Hornsby Ku-ring-gai Health Service, Northern Clinical School, University of Sydney, Hornsby, New South Wales, Australia.
BMJ Open. 2019 Jan 28;9(1):e026177. doi: 10.1136/bmjopen-2018-026177.
Delirium is a significant medical complication for hospitalised patients. Up to one-third of delirium episodes are preventable in older inpatients through non-pharmacological strategies that support essential human needs, such as physical and cognitive activity, sleep, hydration, vision and hearing. We hypothesised that a multicomponent intervention similarly may decrease delirium incidence, and/or its duration and severity, in inpatients with advanced cancer. Prior to a phase III trial, we aimed to determine if a multicomponent non-pharmacological delirium prevention intervention is feasible and acceptable for this specific inpatient group.
The study is a phase II cluster randomised wait-listed controlled trial involving inpatients with advanced cancer at four Australian palliative care inpatient units. Intervention sites will introduce delirium screening, diagnostic assessment and a multicomponent delirium prevention intervention with six domains of care: preserving natural sleep; maintaining optimal vision and hearing; optimising hydration; promoting communication, orientation and cognition; optimising mobility; and promoting family partnership. Interdisciplinary teams will tailor intervention delivery to each site and to patient need. Control sites will first introduce only delirium screening and diagnosis, later implementing the intervention, modified according to initial results. The primary outcome is adherence to the intervention during the first seven days of admission, measured for 40 consecutively admitted eligible patients. Secondary outcomes relate to fidelity and feasibility, acceptability and sustainability of the study intervention, processes and measures in this patient population, using quantitative and qualitative measures. Delirium incidence and severity will be measured to inform power calculations for a future phase III trial.
Ethical approval was obtained for all four sites. Trial results, qualitative substudy findings and implementation of the intervention will be submitted for publication in peer-reviewed journals, and reported at conferences, to study sites and key peak bodies.

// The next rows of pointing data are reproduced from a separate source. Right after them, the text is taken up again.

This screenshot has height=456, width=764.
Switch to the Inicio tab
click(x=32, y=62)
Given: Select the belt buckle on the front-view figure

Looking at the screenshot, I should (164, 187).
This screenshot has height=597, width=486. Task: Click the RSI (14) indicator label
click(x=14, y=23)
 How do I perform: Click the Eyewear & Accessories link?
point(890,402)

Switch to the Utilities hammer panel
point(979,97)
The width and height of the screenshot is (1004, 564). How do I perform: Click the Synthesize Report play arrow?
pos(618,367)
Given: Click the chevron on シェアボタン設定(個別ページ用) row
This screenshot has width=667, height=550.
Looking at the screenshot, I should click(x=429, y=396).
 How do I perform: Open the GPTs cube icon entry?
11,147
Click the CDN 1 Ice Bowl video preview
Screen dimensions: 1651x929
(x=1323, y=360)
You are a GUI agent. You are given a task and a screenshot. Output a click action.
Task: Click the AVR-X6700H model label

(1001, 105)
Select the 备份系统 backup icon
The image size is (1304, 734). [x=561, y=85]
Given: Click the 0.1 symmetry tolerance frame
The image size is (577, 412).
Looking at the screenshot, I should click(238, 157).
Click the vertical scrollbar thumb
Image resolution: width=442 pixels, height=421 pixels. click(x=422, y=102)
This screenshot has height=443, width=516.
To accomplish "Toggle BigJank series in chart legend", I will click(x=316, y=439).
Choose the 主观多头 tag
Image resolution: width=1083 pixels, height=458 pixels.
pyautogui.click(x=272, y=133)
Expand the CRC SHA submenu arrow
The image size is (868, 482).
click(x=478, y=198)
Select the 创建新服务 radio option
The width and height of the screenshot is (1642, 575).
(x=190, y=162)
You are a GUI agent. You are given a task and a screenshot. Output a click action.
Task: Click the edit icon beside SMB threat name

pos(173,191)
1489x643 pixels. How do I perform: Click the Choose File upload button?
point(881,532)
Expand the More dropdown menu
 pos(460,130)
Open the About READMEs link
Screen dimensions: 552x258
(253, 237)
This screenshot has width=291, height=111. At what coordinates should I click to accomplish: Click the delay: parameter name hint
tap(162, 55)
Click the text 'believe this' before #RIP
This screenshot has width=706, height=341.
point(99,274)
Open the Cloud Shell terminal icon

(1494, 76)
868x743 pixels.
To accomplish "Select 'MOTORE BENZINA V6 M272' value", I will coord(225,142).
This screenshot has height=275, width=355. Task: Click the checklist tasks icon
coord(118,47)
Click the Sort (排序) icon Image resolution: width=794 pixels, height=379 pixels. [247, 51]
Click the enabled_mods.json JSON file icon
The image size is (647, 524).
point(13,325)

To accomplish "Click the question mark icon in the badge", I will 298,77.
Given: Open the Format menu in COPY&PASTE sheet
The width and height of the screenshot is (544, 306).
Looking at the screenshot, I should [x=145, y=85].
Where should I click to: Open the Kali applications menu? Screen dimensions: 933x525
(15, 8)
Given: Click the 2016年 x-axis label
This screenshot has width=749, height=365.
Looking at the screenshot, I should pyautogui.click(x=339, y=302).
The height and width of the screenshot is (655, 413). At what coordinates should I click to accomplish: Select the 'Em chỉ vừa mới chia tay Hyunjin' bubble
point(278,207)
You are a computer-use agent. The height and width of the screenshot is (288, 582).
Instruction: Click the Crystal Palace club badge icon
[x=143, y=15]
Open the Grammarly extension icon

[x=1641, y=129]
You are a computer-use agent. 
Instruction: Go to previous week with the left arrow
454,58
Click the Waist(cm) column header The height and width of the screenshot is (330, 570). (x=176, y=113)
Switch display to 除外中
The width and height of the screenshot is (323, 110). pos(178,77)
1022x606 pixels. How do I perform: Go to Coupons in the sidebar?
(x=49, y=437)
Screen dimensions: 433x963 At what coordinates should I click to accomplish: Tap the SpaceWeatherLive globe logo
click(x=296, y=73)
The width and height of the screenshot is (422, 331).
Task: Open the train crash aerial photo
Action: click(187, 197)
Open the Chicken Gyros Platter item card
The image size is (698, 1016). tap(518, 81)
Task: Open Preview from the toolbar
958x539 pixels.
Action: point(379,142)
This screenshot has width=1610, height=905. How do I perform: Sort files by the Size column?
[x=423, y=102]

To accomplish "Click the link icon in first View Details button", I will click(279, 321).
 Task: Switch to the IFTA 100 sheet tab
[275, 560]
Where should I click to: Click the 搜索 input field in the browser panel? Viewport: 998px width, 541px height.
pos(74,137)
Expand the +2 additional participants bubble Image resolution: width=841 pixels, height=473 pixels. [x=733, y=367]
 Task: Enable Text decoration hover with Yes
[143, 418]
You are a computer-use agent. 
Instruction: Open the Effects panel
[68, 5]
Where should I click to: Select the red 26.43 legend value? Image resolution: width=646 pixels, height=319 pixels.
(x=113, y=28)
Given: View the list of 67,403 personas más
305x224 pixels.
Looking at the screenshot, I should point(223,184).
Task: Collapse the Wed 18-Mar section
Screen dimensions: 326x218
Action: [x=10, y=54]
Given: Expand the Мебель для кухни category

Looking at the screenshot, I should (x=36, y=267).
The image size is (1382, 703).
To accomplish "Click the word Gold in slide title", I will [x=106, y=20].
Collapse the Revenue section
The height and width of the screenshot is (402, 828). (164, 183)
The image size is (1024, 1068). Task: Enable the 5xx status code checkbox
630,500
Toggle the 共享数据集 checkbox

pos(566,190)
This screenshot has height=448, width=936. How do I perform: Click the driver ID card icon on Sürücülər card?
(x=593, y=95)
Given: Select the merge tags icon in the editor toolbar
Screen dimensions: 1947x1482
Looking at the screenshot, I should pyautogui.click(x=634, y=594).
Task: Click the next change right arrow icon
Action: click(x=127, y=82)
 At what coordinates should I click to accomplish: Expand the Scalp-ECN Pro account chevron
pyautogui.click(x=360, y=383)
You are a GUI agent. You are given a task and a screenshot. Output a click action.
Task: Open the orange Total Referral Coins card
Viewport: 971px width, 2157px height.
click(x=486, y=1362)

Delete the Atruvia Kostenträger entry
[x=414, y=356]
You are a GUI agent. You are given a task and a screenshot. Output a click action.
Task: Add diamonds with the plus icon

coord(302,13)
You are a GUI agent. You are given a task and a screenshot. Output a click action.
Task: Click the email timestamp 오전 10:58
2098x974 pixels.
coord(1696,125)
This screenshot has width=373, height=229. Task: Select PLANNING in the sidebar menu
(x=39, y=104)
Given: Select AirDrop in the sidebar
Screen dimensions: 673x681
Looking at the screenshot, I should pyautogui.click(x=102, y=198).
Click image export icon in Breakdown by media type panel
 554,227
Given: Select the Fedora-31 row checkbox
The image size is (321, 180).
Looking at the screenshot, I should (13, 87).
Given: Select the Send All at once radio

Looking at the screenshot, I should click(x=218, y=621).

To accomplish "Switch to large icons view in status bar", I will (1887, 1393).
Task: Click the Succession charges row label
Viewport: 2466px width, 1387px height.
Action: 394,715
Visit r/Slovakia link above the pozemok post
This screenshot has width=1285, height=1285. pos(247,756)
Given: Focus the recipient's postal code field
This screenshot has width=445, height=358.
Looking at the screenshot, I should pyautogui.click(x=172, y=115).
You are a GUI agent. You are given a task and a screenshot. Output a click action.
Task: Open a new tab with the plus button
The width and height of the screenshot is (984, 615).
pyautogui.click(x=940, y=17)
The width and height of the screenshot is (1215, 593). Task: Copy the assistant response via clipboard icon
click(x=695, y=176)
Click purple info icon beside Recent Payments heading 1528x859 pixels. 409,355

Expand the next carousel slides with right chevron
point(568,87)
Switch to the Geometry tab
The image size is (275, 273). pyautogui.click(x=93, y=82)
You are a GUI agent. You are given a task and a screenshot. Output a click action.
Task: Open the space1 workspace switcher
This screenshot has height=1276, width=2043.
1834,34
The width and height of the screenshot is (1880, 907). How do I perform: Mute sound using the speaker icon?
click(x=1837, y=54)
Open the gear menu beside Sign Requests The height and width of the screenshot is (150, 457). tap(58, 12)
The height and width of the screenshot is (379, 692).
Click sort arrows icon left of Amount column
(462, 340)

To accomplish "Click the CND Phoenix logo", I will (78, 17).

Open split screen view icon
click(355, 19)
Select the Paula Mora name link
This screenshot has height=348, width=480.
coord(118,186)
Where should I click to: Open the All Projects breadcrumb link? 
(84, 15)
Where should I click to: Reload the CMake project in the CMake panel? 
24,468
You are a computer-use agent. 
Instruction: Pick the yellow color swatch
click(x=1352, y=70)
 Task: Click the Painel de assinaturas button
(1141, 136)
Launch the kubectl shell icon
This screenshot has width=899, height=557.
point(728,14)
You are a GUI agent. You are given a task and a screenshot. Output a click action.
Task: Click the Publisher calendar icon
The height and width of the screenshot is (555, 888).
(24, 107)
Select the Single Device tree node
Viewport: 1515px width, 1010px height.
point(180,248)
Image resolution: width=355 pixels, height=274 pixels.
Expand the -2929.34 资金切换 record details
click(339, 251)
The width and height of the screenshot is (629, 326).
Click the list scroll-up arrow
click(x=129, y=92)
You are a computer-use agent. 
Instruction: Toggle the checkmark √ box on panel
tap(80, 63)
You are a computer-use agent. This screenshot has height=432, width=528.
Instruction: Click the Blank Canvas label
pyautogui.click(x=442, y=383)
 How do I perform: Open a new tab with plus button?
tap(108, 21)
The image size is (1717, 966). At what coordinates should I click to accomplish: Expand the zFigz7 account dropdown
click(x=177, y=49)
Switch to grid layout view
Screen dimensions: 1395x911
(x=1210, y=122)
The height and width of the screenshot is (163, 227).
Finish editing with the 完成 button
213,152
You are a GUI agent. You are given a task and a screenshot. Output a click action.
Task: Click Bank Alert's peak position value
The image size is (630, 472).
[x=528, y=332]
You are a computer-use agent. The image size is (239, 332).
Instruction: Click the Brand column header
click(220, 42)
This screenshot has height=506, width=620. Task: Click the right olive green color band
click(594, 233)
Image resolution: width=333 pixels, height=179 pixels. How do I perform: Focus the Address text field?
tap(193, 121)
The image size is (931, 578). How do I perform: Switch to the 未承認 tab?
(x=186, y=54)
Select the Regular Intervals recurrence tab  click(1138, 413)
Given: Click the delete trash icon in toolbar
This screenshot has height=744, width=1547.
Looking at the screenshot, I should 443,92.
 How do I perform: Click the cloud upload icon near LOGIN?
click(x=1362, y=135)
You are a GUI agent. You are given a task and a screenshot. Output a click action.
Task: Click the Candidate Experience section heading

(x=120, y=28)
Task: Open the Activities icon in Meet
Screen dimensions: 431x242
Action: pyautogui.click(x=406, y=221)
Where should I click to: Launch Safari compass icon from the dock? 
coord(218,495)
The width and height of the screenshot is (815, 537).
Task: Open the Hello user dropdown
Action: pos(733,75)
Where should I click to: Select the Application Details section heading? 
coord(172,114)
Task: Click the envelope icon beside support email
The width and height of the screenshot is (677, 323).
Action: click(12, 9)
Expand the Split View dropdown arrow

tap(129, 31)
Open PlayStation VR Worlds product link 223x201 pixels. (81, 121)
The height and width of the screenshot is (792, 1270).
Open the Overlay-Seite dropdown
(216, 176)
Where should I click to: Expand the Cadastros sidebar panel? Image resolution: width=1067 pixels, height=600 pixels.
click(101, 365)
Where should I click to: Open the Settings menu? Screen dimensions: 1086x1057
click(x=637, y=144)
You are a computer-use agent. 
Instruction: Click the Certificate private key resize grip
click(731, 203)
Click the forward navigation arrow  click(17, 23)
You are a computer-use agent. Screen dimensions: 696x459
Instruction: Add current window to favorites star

ACTRN12617001070325; Pre-results.
谵妄是住院患者的一种严重的医疗并发症。通过支持基本人类需求的非药物策略,如身体和认知活动、睡眠、水合作用、视力和听力,可以预防高达三分之一的老年住院患者的谵妄发作。我们假设,类似的多组分干预措施也可能降低晚期癌症住院患者的谵妄发生率,和/或其持续时间和严重程度。在进行 III 期试验之前,我们旨在确定一种多组分非药物性谵妄预防干预措施对于这一特定住院患者群体是否可行和可接受。
该研究是一项涉及澳大利亚 4 个姑息治疗住院病房的晚期癌症住院患者的 II 期集群随机等待名单对照试验。干预组将引入谵妄筛查、诊断评估和多组分谵妄预防干预,涵盖六个护理领域:保持自然睡眠;保持最佳视力和听力;优化水合作用;促进沟通、定向和认知;优化活动能力;促进家庭合作。跨学科团队将根据每个站点和患者的需求调整干预措施的实施。对照组将首先仅引入谵妄筛查和诊断,之后根据初步结果实施干预措施,根据初步结果进行修改。主要结局是在入院后的头 7 天内对 40 名连续入院的合格患者进行干预的依从性。次要结局涉及研究干预措施、在该患者群体中使用的程序和措施的保真度和可行性、可接受性和可持续性,使用定量和定性措施进行评估。将测量谵妄的发生率和严重程度,为未来的 III 期试验提供疗效计算依据。
所有四个站点都获得了伦理批准。试验结果、定性子研究结果和干预措施的实施将提交给同行评议期刊发表,并在会议上报告,报告对象包括研究站点和主要的高层机构。
ACTRN12617001070325;预结果。